There are many unicellular tiny organisms which can self-propel collectively through non-Newtonian fluids by means of producing undulating deformation. Example includes nematodes, rod shaped bacteria and spermatozoa. Here we use Taylor’s swimming sheet model, with non-Newtonian fluid bounded with in a complex wavy walls of a two-dimensional channel. Oldroyd-4 constant fluid is approximated as cervical mucus and MHD effects are also considered. After utilizing lubrication and creeping flow assumption the reduced non-linear differential equation is solved (by implicit finite difference technique) so that it will satisfy the dynamic equilibrium condition for steady propulsion. For a special (Newtonian) case the expressions of swimming speed and flow rate are also presented. We also demonstrate that the rheological properties of non-Newtonian fluid can assist or resist the pack of micro-organisms (swimming sheet), while the larger undulation amplitude in swimmer’s body and magnetic field in downward direction can enhance the propulsion speed. The solution obtained via implicit finite difference method is also validated by a built in MATLAB routine bvp-4c. This built in function is based on collocation technique. Moreover an excellent correlation is achieved for both numerical methods.
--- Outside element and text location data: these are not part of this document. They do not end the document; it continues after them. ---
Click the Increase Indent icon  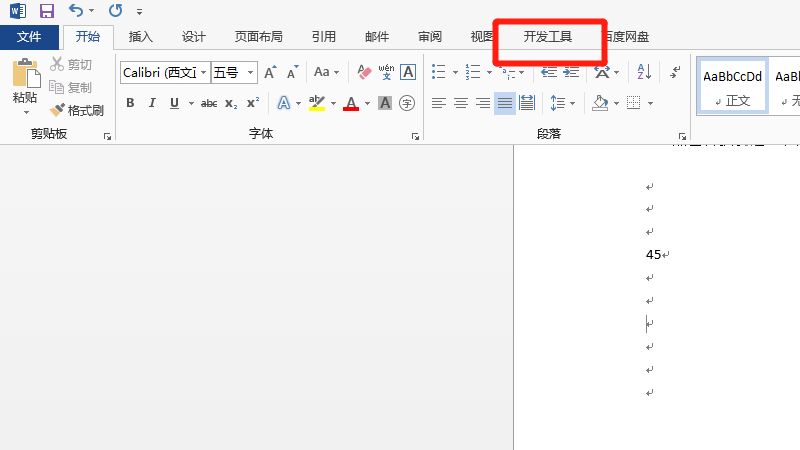point(571,72)
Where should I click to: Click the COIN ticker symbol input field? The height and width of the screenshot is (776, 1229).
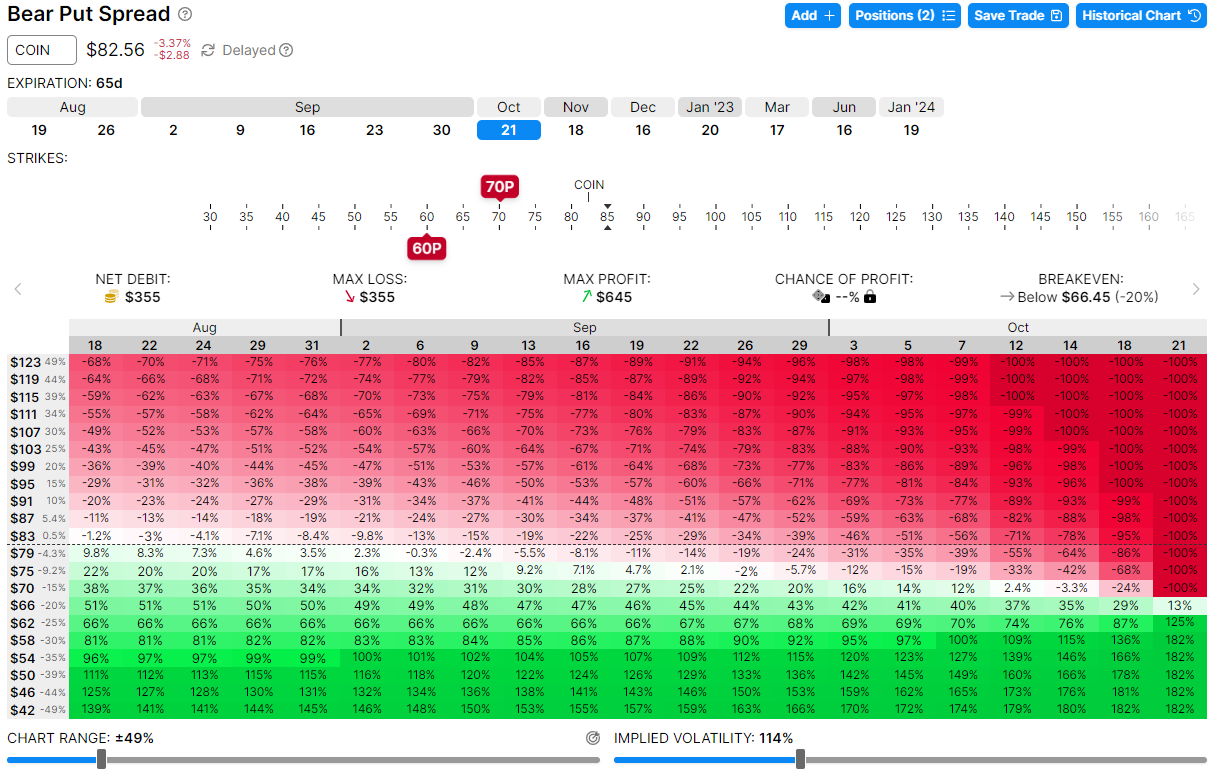pyautogui.click(x=42, y=50)
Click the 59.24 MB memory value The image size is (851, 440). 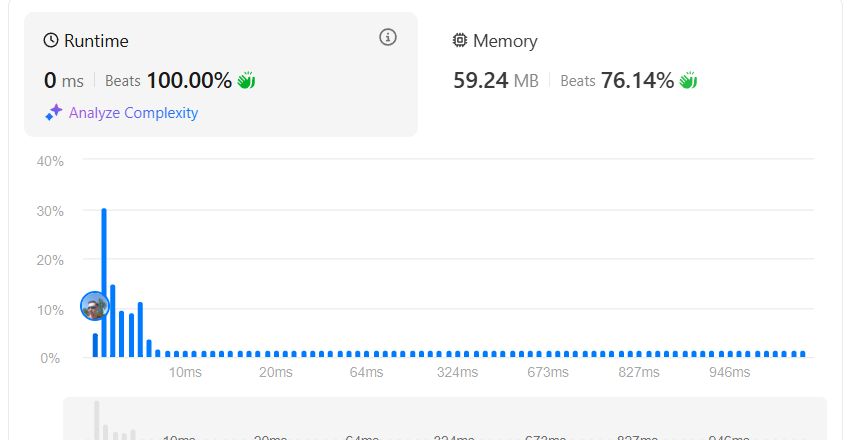tap(496, 81)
有许多单细胞微小生物可以通过产生波动变形而通过非牛顿流体共同自我推进。例子包括线虫，杆状细菌和精子。在这里，我们使用泰勒的游泳板模型，在二维通道的复杂波浪壁中以非牛顿流体为边界。近似于Oldroyd-4恒定体液可考虑宫颈粘液和MHD效应。在利用润滑和蠕变流动假设后，通过隐式有限差分技术求解了简化的非线性微分方程，使其满足稳态推进的动态平衡条件。对于特殊情况（牛顿），还显示了游泳速度和流速的表达式。我们还证明，非牛顿流体的流变特性可以帮助或抵抗一堆微生物（游泳板），而游泳者身体中较大的起伏幅度和向下的磁场可以提高推进速度。通过隐式有限差分法获得的解也通过内置的MATLAB例程bvp-4c进行了验证。此内置函数基于并置技术。此外，两种数值方法都实现了极好的相关性。此内置函数基于并置技术。此外，两种数值方法都实现了极好的相关性。此内置函数基于并置技术。此外，两种数值方法都实现了极好的相关性。